Exercise brief: Present each line of the items below as an entry in a numbered list, leaving out any blank lines.

Items on finding words and elements:
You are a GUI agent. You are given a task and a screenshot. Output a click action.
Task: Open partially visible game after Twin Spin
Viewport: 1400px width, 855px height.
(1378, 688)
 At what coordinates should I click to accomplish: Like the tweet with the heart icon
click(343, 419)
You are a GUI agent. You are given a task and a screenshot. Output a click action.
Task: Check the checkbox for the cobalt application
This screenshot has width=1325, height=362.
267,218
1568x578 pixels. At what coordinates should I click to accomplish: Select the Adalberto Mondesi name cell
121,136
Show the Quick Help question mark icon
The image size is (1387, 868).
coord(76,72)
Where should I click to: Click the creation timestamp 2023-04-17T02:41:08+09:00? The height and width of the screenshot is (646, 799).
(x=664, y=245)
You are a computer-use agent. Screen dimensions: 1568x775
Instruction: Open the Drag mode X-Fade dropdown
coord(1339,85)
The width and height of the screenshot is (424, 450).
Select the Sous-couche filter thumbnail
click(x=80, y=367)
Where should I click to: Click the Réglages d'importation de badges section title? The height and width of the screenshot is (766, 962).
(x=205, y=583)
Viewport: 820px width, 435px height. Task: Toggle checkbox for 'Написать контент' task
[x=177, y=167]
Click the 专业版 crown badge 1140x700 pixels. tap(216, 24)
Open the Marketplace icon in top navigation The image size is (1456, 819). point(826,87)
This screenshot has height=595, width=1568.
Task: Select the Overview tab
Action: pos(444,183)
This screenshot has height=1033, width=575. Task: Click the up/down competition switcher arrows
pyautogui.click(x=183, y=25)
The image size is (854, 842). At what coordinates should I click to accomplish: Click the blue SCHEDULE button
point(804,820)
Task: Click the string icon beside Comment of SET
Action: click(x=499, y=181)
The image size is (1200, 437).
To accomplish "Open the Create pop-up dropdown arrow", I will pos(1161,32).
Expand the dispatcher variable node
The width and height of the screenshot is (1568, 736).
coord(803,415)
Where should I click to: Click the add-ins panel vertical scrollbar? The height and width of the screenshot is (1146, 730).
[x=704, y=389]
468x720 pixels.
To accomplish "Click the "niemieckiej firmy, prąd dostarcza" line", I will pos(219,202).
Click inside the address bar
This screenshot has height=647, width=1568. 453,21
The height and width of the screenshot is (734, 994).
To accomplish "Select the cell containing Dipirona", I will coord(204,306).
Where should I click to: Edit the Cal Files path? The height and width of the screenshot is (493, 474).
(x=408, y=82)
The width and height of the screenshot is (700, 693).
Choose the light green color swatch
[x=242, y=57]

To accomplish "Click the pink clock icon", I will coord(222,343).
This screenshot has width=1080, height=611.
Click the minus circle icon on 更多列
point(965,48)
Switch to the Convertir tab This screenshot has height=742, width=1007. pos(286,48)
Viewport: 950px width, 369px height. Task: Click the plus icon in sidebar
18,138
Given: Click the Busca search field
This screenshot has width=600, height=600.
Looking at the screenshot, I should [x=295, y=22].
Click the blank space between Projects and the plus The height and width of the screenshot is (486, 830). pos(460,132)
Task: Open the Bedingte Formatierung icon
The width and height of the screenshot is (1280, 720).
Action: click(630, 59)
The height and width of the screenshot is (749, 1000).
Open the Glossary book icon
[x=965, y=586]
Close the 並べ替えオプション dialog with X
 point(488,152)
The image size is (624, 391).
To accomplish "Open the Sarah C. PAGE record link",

Exercise result:
1. You are a GUI agent. You are given a task and a screenshot. Output a click action.
2. Task: Open partially visible game after Twin Spin
3. Viewport: 1400px width, 855px height.
4. (1378, 688)
5.  At what coordinates should I click to accomplish: Like the tweet with the heart icon
6. click(343, 419)
7. You are a GUI agent. You are given a task and a screenshot. Output a click action.
8. Task: Check the checkbox for the cobalt application
9. This screenshot has width=1325, height=362.
10. 267,218
11. 1568x578 pixels. At what coordinates should I click to accomplish: Select the Adalberto Mondesi name cell
12. 121,136
13. Show the Quick Help question mark icon
14. The image size is (1387, 868).
15. coord(76,72)
16. Where should I click to: Click the creation timestamp 2023-04-17T02:41:08+09:00? The height and width of the screenshot is (646, 799).
17. (x=664, y=245)
18. You are a computer-use agent. Screen dimensions: 1568x775
19. Instruction: Open the Drag mode X-Fade dropdown
20. coord(1339,85)
21. The width and height of the screenshot is (424, 450).
22. Select the Sous-couche filter thumbnail
23. click(x=80, y=367)
24. Where should I click to: Click the Réglages d'importation de badges section title? The height and width of the screenshot is (766, 962).
25. (x=205, y=583)
26. Viewport: 820px width, 435px height. Task: Toggle checkbox for 'Написать контент' task
27. [x=177, y=167]
28. Click the 专业版 crown badge 1140x700 pixels. tap(216, 24)
29. Open the Marketplace icon in top navigation The image size is (1456, 819). point(826,87)
30. This screenshot has height=595, width=1568.
31. Task: Select the Overview tab
32. Action: pos(444,183)
33. This screenshot has height=1033, width=575. Task: Click the up/down competition switcher arrows
34. pyautogui.click(x=183, y=25)
35. The image size is (854, 842). At what coordinates should I click to accomplish: Click the blue SCHEDULE button
36. point(804,820)
37. Task: Click the string icon beside Comment of SET
38. Action: click(x=499, y=181)
39. The image size is (1200, 437).
40. To accomplish "Open the Create pop-up dropdown arrow", I will pos(1161,32).
41. Expand the dispatcher variable node
42. The width and height of the screenshot is (1568, 736).
43. coord(803,415)
44. Where should I click to: Click the add-ins panel vertical scrollbar? The height and width of the screenshot is (1146, 730).
45. [x=704, y=389]
46. 468x720 pixels.
47. To accomplish "Click the "niemieckiej firmy, prąd dostarcza" line", I will pos(219,202).
48. Click inside the address bar
49. This screenshot has height=647, width=1568. 453,21
50. The height and width of the screenshot is (734, 994).
51. To accomplish "Select the cell containing Dipirona", I will coord(204,306).
52. Where should I click to: Edit the Cal Files path? The height and width of the screenshot is (493, 474).
53. (x=408, y=82)
54. The width and height of the screenshot is (700, 693).
55. Choose the light green color swatch
56. [x=242, y=57]
57. To accomplish "Click the pink clock icon", I will coord(222,343).
58. This screenshot has width=1080, height=611.
59. Click the minus circle icon on 更多列
60. point(965,48)
61. Switch to the Convertir tab This screenshot has height=742, width=1007. pos(286,48)
62. Viewport: 950px width, 369px height. Task: Click the plus icon in sidebar
63. 18,138
64. Given: Click the Busca search field
65. This screenshot has width=600, height=600.
66. Looking at the screenshot, I should [x=295, y=22].
67. Click the blank space between Projects and the plus The height and width of the screenshot is (486, 830). pos(460,132)
68. Task: Open the Bedingte Formatierung icon
69. The width and height of the screenshot is (1280, 720).
70. Action: click(630, 59)
71. The height and width of the screenshot is (749, 1000).
72. Open the Glossary book icon
73. [x=965, y=586]
74. Close the 並べ替えオプション dialog with X
75.  point(488,152)
76. The image size is (624, 391).
77. To accomplish "Open the Sarah C. PAGE record link",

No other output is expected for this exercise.